## QUOTED PASSAGE
>>

Under the Dome

Hood: Economists agree that if you cut benefits, unemployment will decline

John Hood, president of the John Locke Foundation, writes in his blog Daily Journal, that there is strong evidence that reducing unemployment benefits results in a drop in unemployment. The column can be read at

"Noting that the unemployment rate continues to drop, albeit at a painfully slow rate, one think tanker told The Wall Street Journal that recent reductions in the generosity of the unemployment insurance system could be playing a role in boosting employment.

During the recession, Congress extended unemployment benefits to as long as 99 weeks in some states, the Journal reported. Now the maximum duration of UI benefits is 73 weeks, and in many states it is far lower. As the think tank analyst told the newspaper, research suggests that unemployment payments lead some recipients not to look as hard for jobs, and the loss of benefits may have pushed some job seekers to accept work they might otherwise have rejected.

Now, who was this heartless free-market ideologue with the audacity to accuse UI recipients of exhibiting basic human nature? His name was Gary Burtless, an economist at the left-leaning Brookings Institution in Washington.

Here in North Carolina, the debate about proposed changes to the unemployment-insurance system have prompted left-wing analysts to ridicule the notion that the amount and duration of UI benefits have an effect on the propensity for jobless recipients to accept employment offers. The notion is far from ridiculous, however. It is the consensus finding among labor economists of all ideological stripes. They may not agree about the magnitude of the effect, but they do agree that both job-search activity and the willingness to accept job offers tend to rise as the expiration date of UI benefits approaches. States and countries with more-generous UI benefits tend to have higher unemployment rates, all other things being equal, than states or countries with less-generous benefits.

<<

## TO BE DONE
• a. According to the post on unemployment benefits, what is the maximum duration of UI benefits now?
• b. Please rename "to-do list" to "calendar" in the listing lines, starting with the line containing "Open the to-do list icon in top bar" and going on through the line containing "The width and". Give back only those lines, with everything else unchanged.

## ENTRIES SHOWN
>>

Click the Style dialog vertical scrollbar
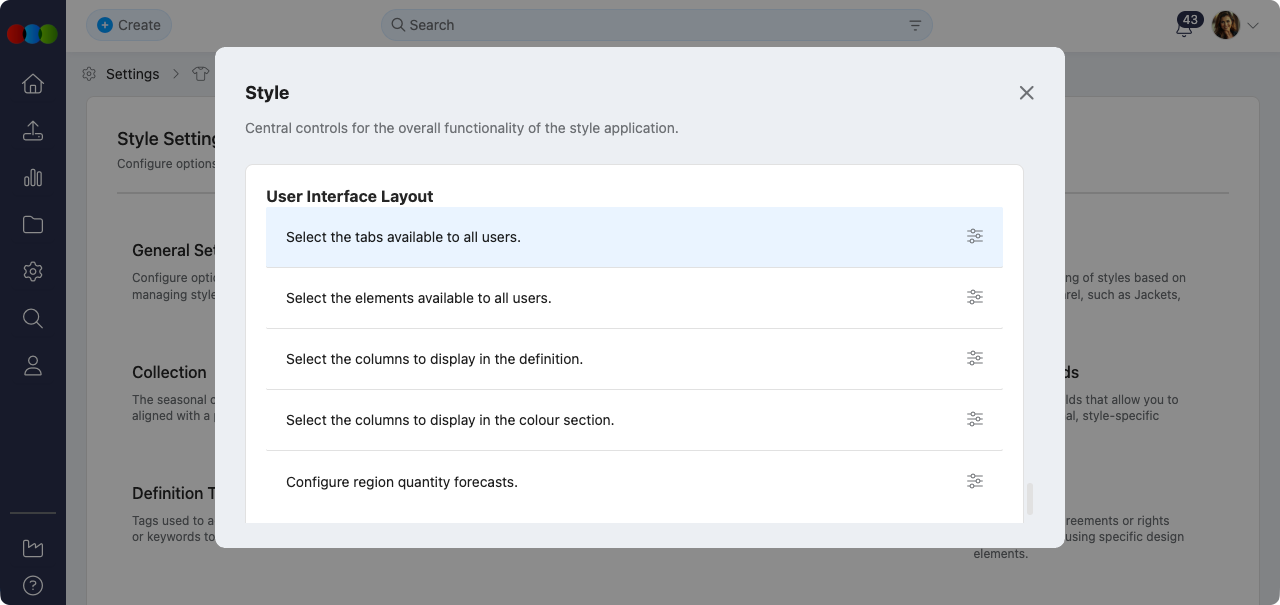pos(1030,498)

<<
>>

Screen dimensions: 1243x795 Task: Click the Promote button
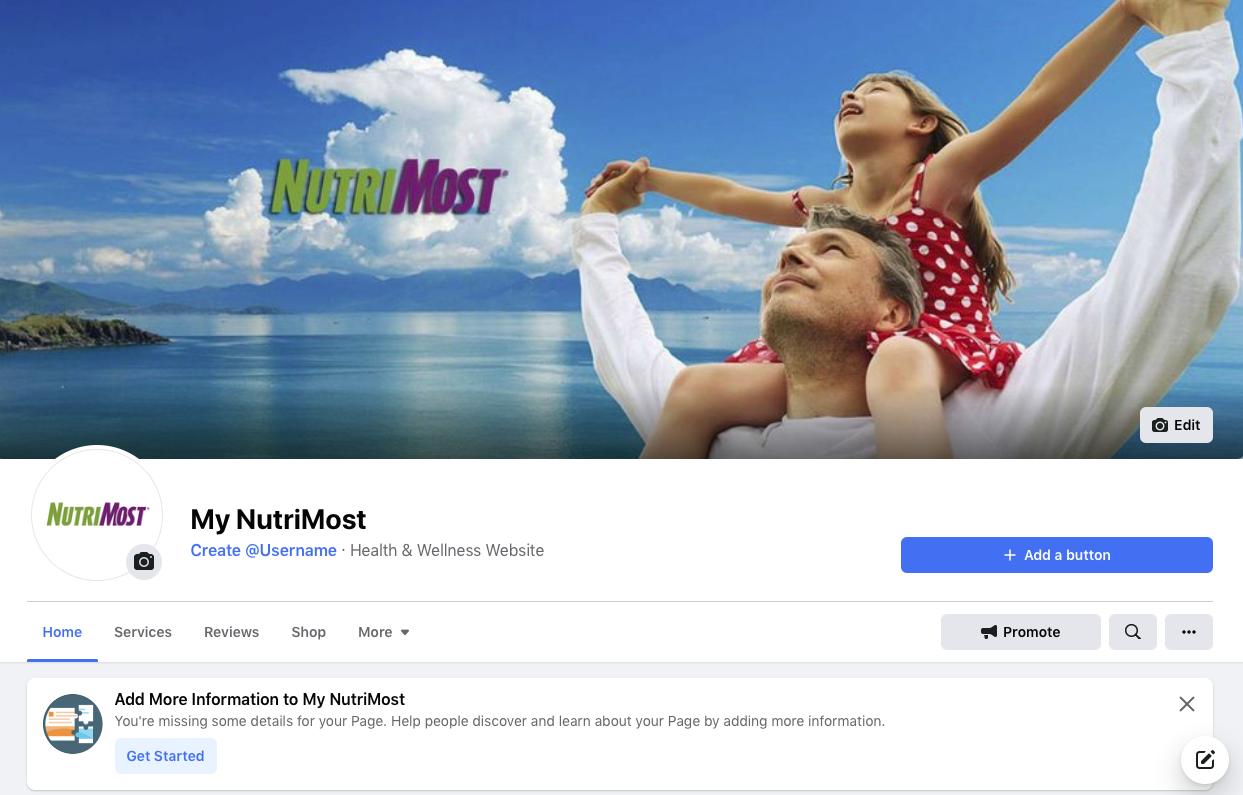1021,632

<<
>>

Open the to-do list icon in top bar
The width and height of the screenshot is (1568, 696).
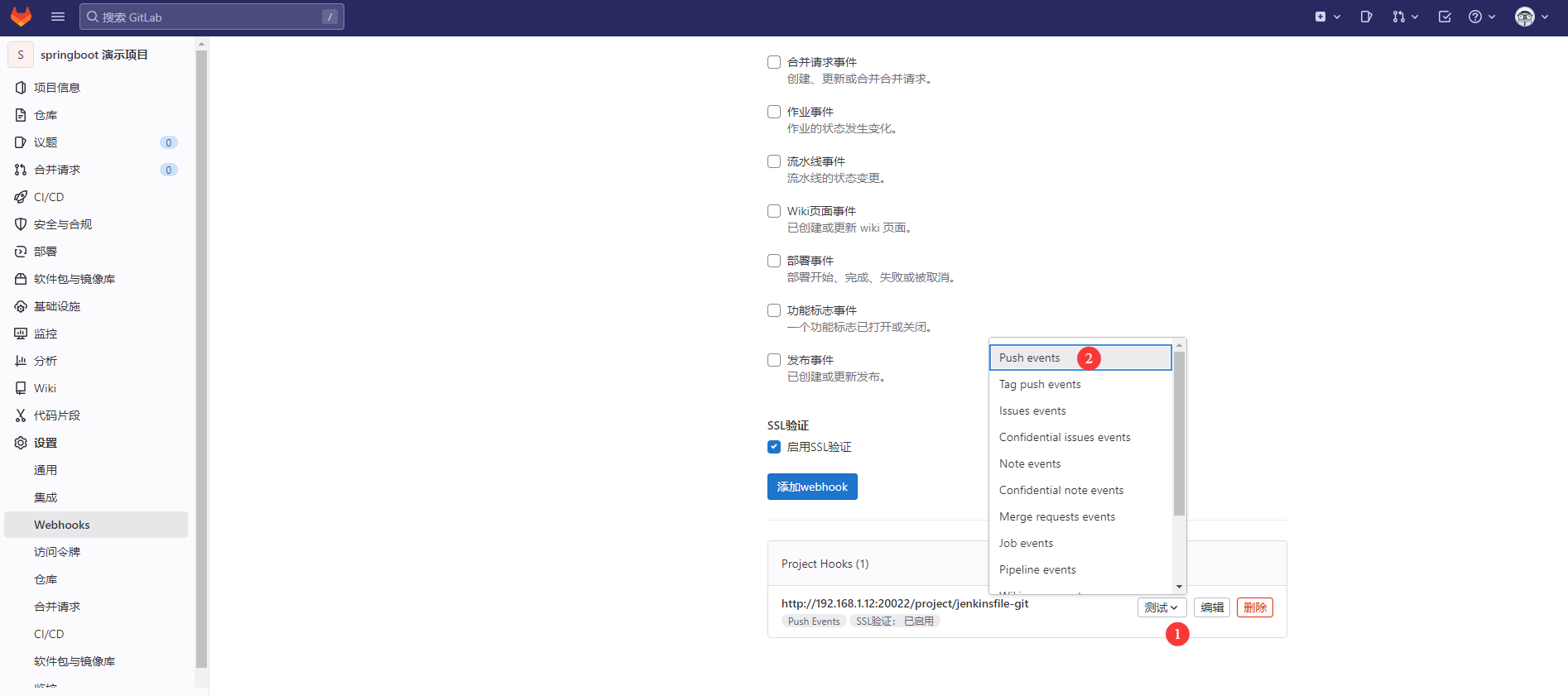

<<

## TASK-BY-TASK RESULTS
• a. 73 weeks

• b.
Open the calendar icon in top bar
The width and height of the screenshot is (1568, 696).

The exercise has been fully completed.